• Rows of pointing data
— begin —
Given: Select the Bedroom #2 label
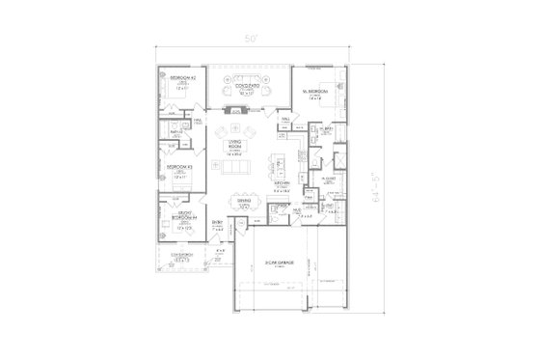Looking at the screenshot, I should click(x=182, y=77).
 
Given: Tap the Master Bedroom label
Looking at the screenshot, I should click(x=315, y=90).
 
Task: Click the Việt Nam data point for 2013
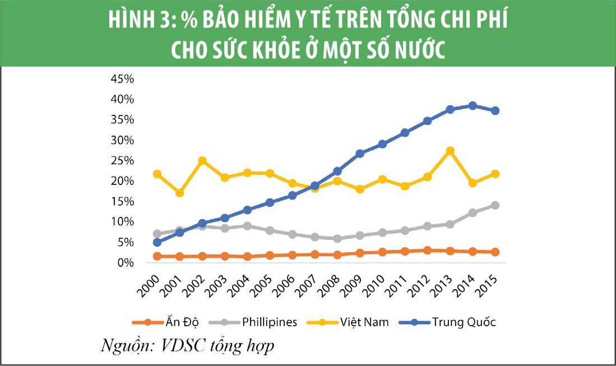pos(450,151)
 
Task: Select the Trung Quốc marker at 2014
pos(472,105)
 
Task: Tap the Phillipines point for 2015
pos(495,205)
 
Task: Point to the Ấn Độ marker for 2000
pos(157,256)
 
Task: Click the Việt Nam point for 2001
pos(179,193)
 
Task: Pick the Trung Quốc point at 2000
pos(157,242)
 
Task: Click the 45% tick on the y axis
pos(123,79)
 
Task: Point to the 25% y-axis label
pos(123,161)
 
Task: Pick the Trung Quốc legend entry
pos(464,322)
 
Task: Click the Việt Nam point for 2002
pos(202,161)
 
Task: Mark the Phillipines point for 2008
pos(337,238)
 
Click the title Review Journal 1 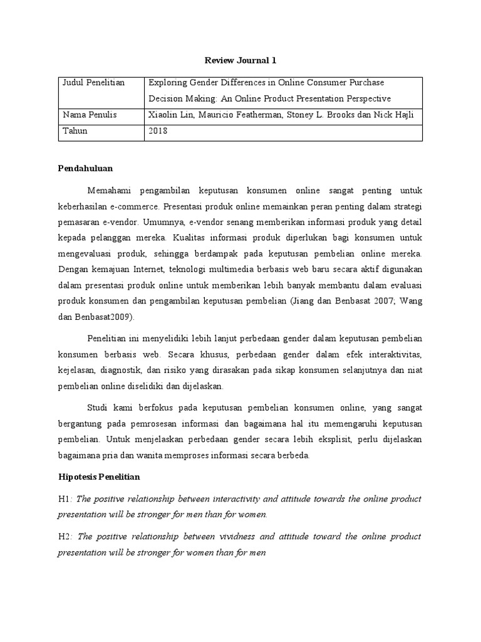point(240,60)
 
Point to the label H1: point(65,498)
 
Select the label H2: point(65,537)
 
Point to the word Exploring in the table point(168,83)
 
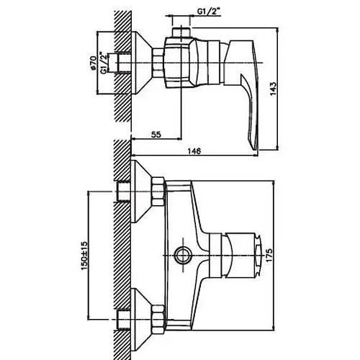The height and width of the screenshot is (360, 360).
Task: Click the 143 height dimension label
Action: click(274, 89)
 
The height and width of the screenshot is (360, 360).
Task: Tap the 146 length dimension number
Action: click(194, 151)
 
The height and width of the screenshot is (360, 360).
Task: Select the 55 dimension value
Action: click(156, 135)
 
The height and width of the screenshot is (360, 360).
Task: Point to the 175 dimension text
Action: click(269, 255)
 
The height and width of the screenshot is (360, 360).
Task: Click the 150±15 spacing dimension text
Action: click(84, 256)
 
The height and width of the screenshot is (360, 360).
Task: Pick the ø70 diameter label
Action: click(93, 63)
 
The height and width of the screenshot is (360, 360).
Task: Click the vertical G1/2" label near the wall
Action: click(104, 63)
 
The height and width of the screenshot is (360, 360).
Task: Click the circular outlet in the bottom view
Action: click(183, 255)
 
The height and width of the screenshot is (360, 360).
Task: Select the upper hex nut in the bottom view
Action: click(158, 192)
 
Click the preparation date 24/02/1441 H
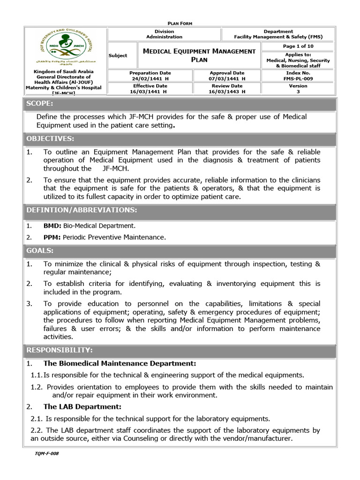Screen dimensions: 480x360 point(150,79)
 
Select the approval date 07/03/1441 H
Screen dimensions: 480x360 point(226,79)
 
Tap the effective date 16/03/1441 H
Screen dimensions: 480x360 point(150,92)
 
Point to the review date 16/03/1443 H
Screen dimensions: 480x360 point(226,92)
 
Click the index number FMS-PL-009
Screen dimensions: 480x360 point(298,79)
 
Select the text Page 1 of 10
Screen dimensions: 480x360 point(298,46)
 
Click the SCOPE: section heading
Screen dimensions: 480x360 point(40,104)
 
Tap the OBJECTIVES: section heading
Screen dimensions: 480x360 point(50,139)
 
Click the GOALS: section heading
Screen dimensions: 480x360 point(40,251)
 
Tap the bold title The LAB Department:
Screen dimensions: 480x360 point(82,406)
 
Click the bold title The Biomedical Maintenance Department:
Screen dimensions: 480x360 point(120,363)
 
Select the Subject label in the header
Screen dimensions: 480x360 point(118,55)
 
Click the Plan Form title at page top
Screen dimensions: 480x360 point(180,23)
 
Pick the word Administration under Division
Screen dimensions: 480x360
— end —
• DIRECTIONS FOR THIS TASK
Write out the lines verbatim, starting at the line that contains "Select the Subject label in the header" and continuing through the end of the entries.

• THE SOLUTION
Select the Subject label in the header
Screen dimensions: 480x360 point(118,55)
 
Click the Plan Form title at page top
Screen dimensions: 480x360 point(180,23)
 
Pick the word Administration under Division
Screen dimensions: 480x360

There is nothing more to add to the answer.